Currently, they do not make up a significant portion of revenue but that could change.
A miner charges a small fee to verify a transaction when two parties exchange Bitcoin.
While right now, transaction volumes are not high, instructional adoption and Bitcoin’s movement towards a mainstream currency could significantly change that.
Key Takeaways:
- Bitcoin transaction fees are payments to miners measured in satoshis per virtual byte (sat/vB), not percentages of the amount sent.
- Fees rise when the mempool is congested and fall when network activity drops.
- Transaction size depends on the number of inputs (UTXOs) and address type, not the dollar value of Bitcoin.
- Consolidate small UTXOs during low-fee periods to avoid "dust" that becomes too expensive to move later.
- Use SegWit addresses, batch sends, and time transactions to minimize costs.
What is a transaction fee:
A bitcoin transaction fee is a payment to miners for processing and confirming your transaction on the network.
Think of it as a tip. Miners choose which transactions to include based on the fee attached.
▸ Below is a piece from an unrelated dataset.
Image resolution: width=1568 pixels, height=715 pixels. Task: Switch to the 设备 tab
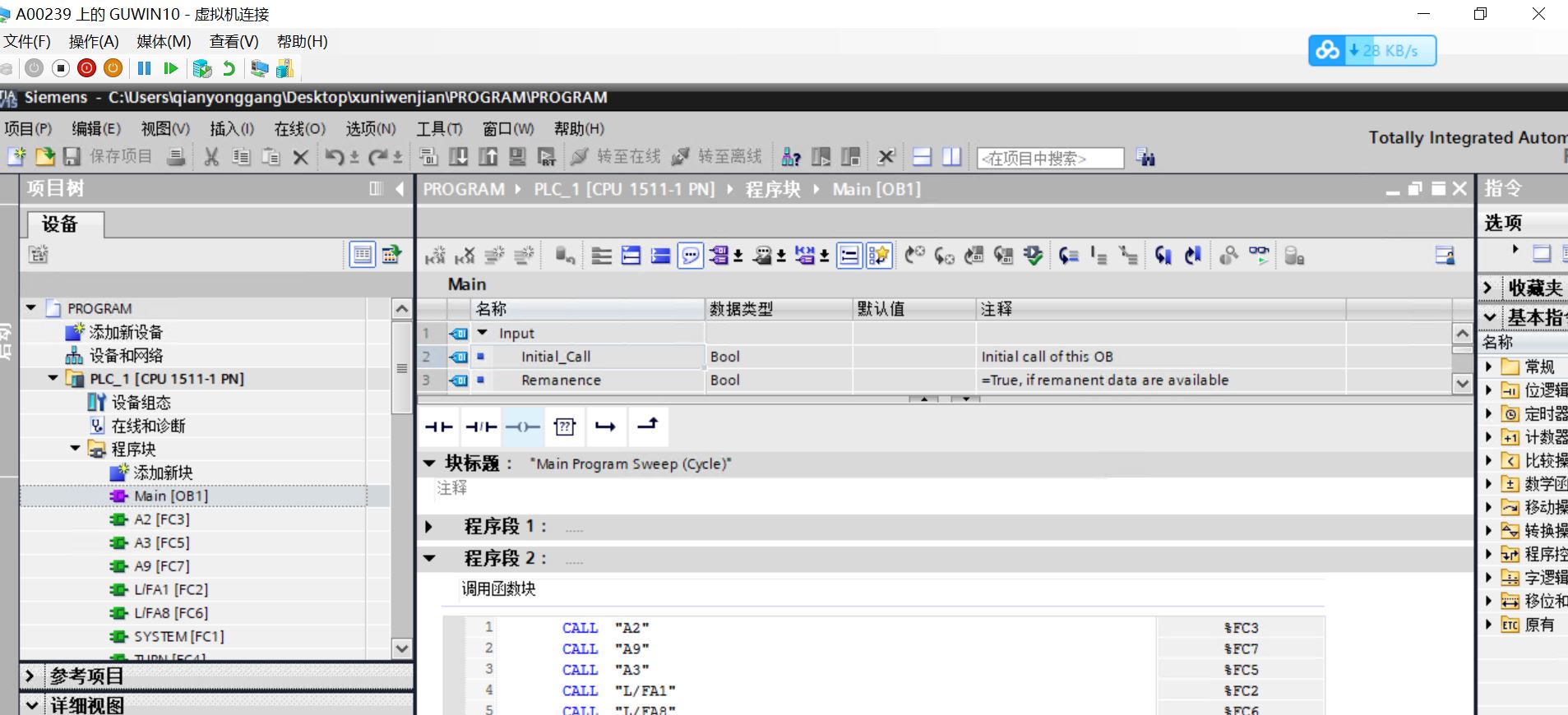pyautogui.click(x=60, y=224)
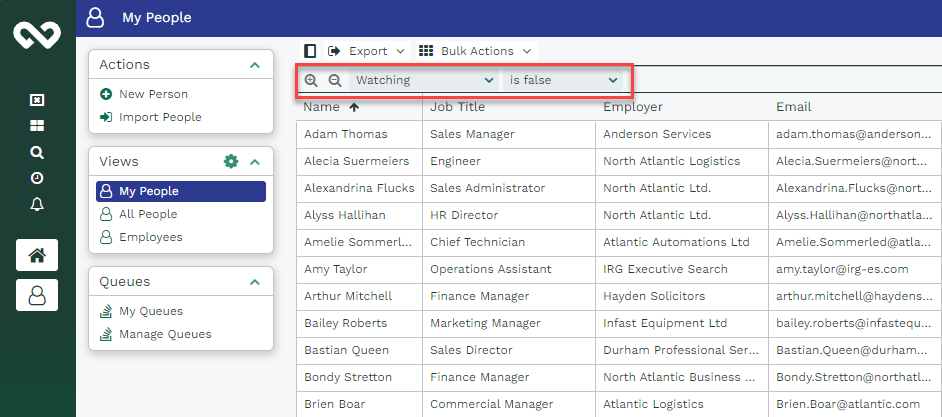This screenshot has width=942, height=417.
Task: Collapse the Actions panel
Action: coord(255,65)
Higher fees get priority.
Lower fees wait. During busy periods, this tip can mean the difference between a 10-minute confirmation and a multi-day delay.
Fees are measured in satoshis per virtual byte (sat/vB). One bitcoin equals 100,000,000 satoshis. The sat/vB rate tells miners how much you're willing to pay per unit of data your transaction occupies.
How Do Bitcoin Network Fees Work?
Fees create a bidding market where users compete for limited block space by offering miners higher sat/vB rates.
Each block is limited to 4,000,000 weight units, which translates to roughly 1–2 MB of transaction data on average (and up to ~4 MB in cases of high SegWit or Taproot usage).
When more people want to transact than the block can fit, a queue forms. This queue is the mempool. Miners sort pending transactions by fee rate and grab the highest-paying ones first.
The result is a real-time auction. When network activity spikes, fees spike with it. When activity drops, fees fall. You can check current fee estimates on sites like mempool.space before broadcasting.
Is the Fee Based on the Amount of BTC Sent?
No. Fees depend on transaction data size in bytes, not the dollar value transferred.
This surprises newcomers. You could send $1,000,000 for the same fee as $10 if both transactions have similar data footprints. Traditional finance charges percentages. Bitcoin charges by weight.
A simple transaction with one input and two outputs might be 140 virtual bytes. A complex transaction consolidating 50 small deposits could be 7,000+ vBytes. The second transaction costs 50x more in fees, regardless of the BTC amount inside.
The Future of Bitcoin Transaction Fees
Transaction fees will become a larger share of miner revenue as block subsidies continue to halve.
Every four years, the Bitcoin protocol cuts the block reward in half. The 2024 halving saw the subsidy drop to 3.125 BTC per block. We are now well into this epoch, and the network is increasingly preparing for the 2028 halving, which will further shift miner reliance toward the fee market. By 2140, the subsidy hits zero. At that point, transaction fees become the sole incentive for miners to secure the network.